Record set ::
■ ■ ■ ■ ■

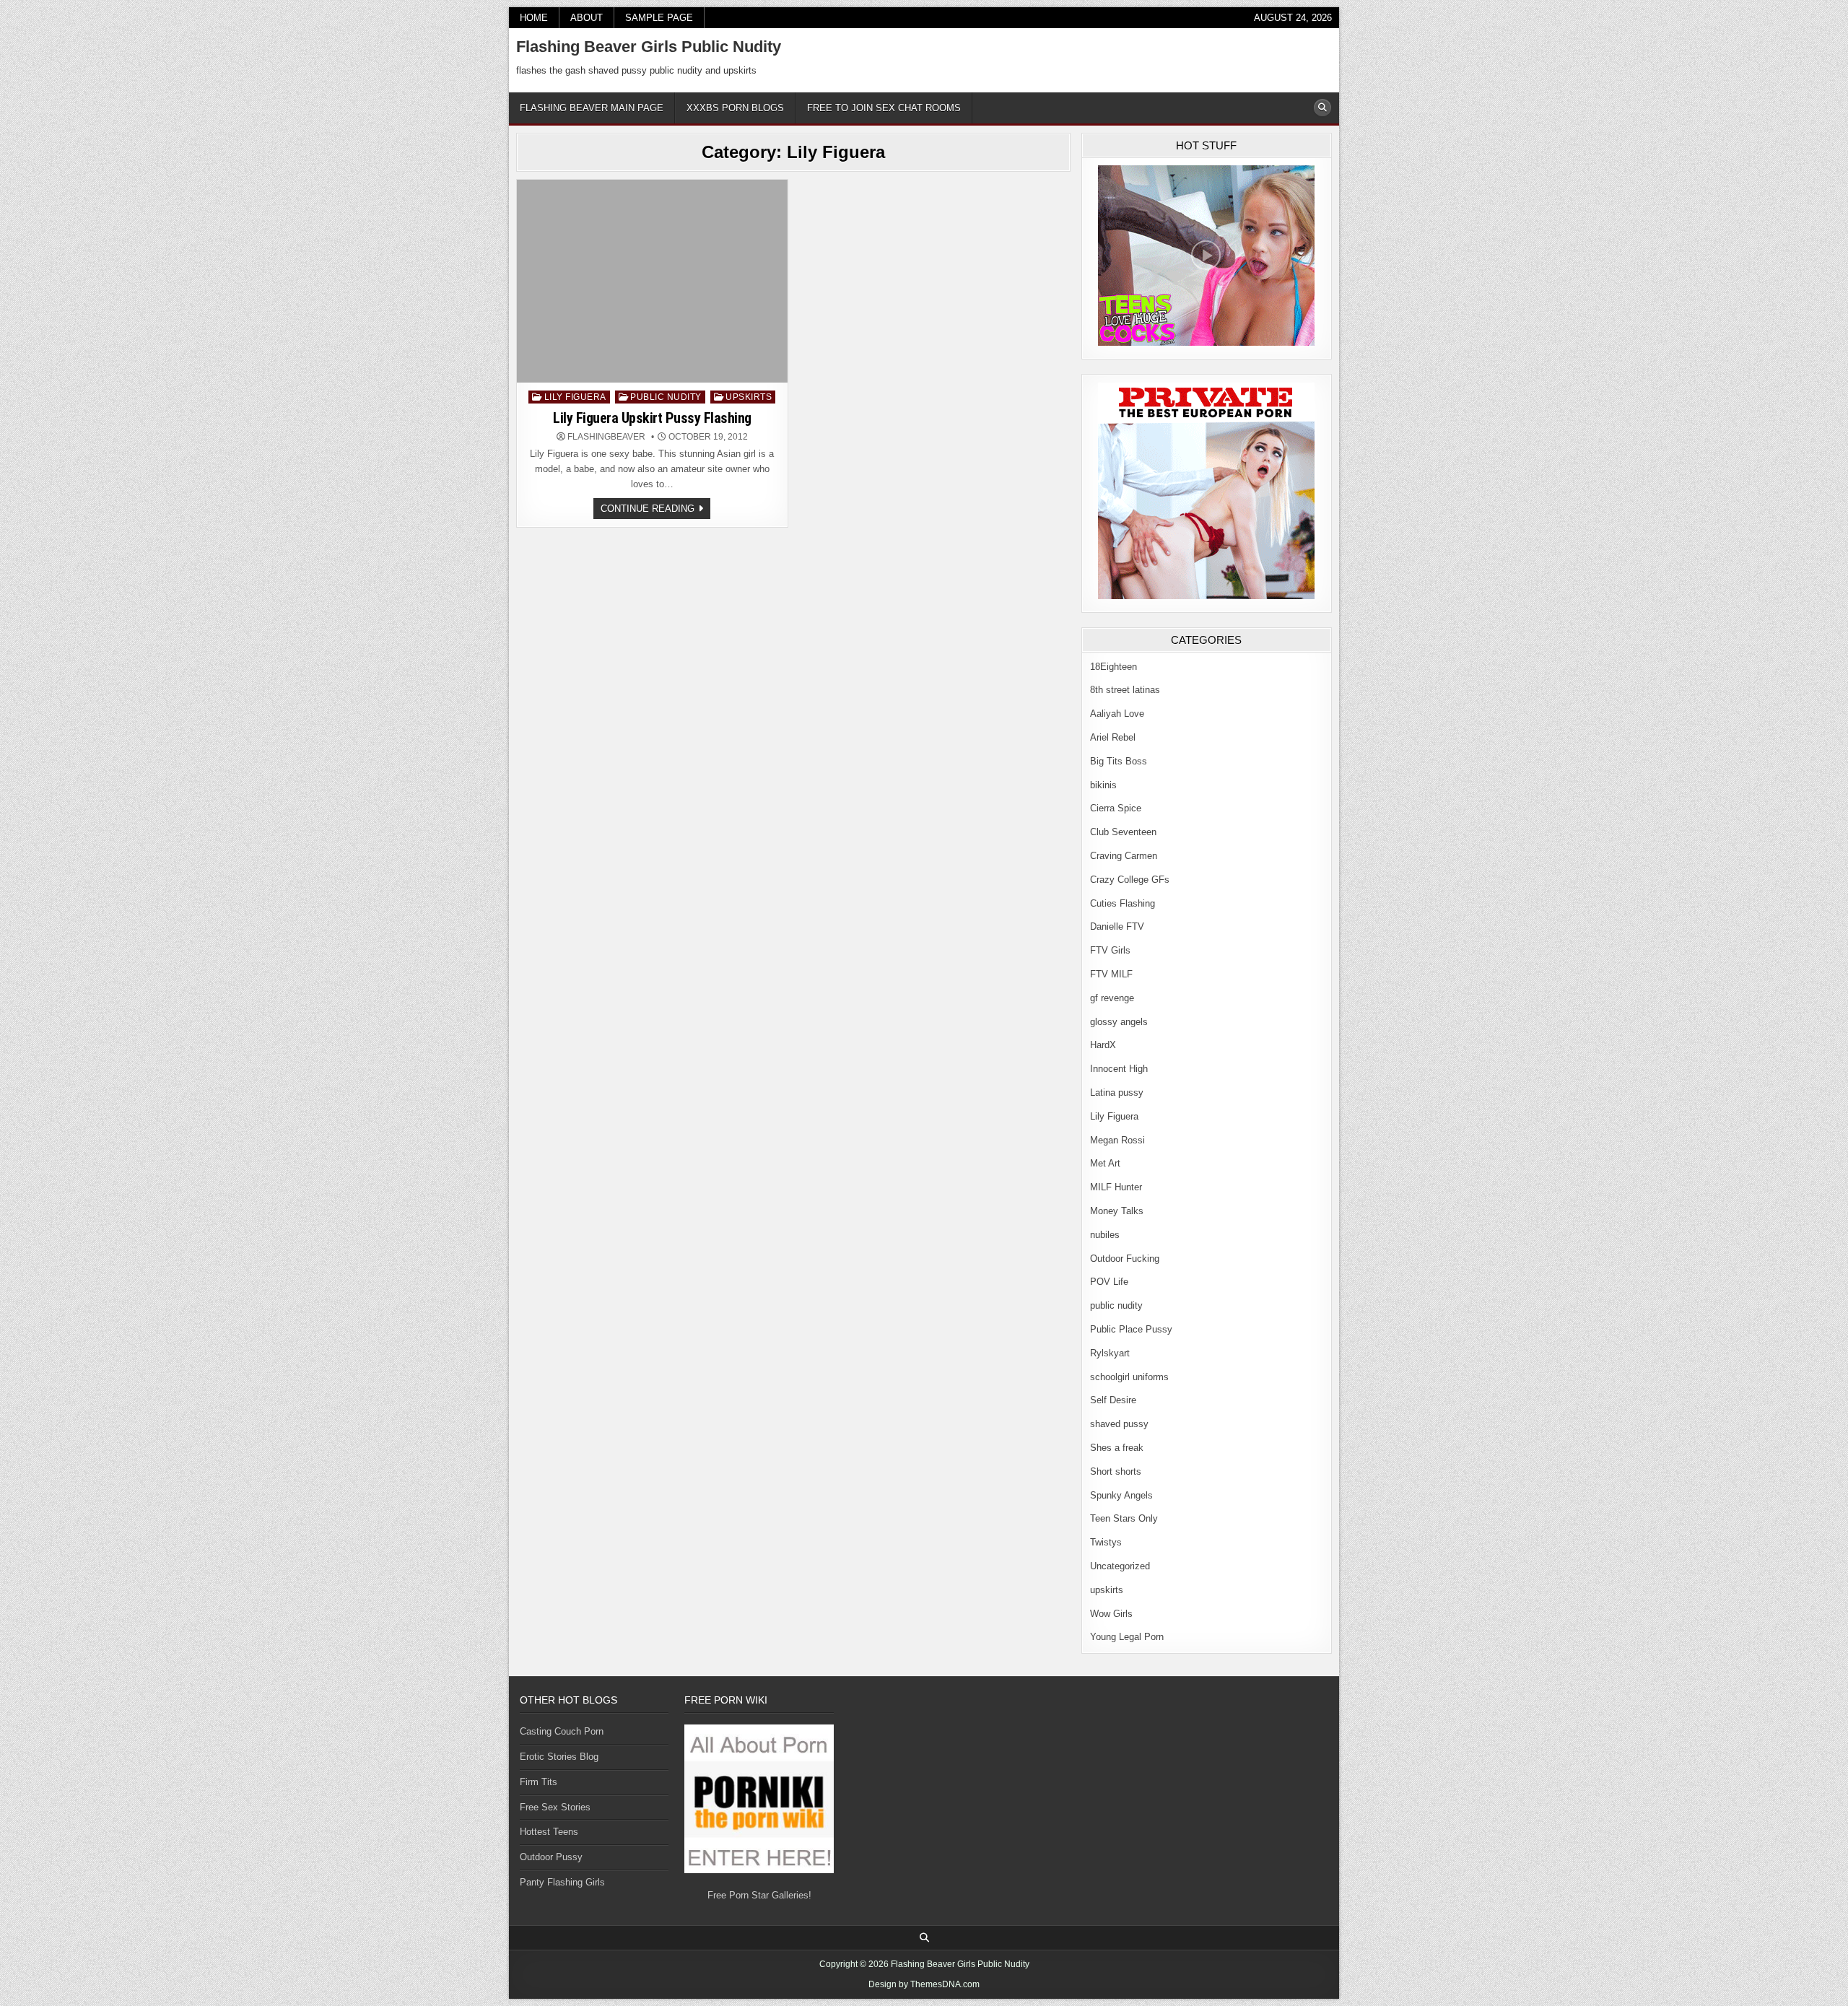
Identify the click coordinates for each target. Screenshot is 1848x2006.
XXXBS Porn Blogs (735, 108)
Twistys (1106, 1542)
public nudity (666, 397)
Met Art (1105, 1163)
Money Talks (1116, 1210)
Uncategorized (1120, 1566)
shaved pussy (1119, 1423)
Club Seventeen (1123, 832)
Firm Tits (538, 1781)
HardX (1103, 1044)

■ ■ ■ ■ ■

Exercise aim :: Exclude the pictures, and transcribe all of the material exactly.

Result of this task ::
Identify the click coordinates for each target. Screenshot is 1848x2006.
XXXBS Porn Blogs (735, 108)
Twistys (1106, 1542)
public nudity (666, 397)
Met Art (1105, 1163)
Money Talks (1116, 1210)
Uncategorized (1120, 1566)
shaved pussy (1119, 1423)
Club Seventeen (1123, 832)
Firm Tits (538, 1781)
HardX (1103, 1044)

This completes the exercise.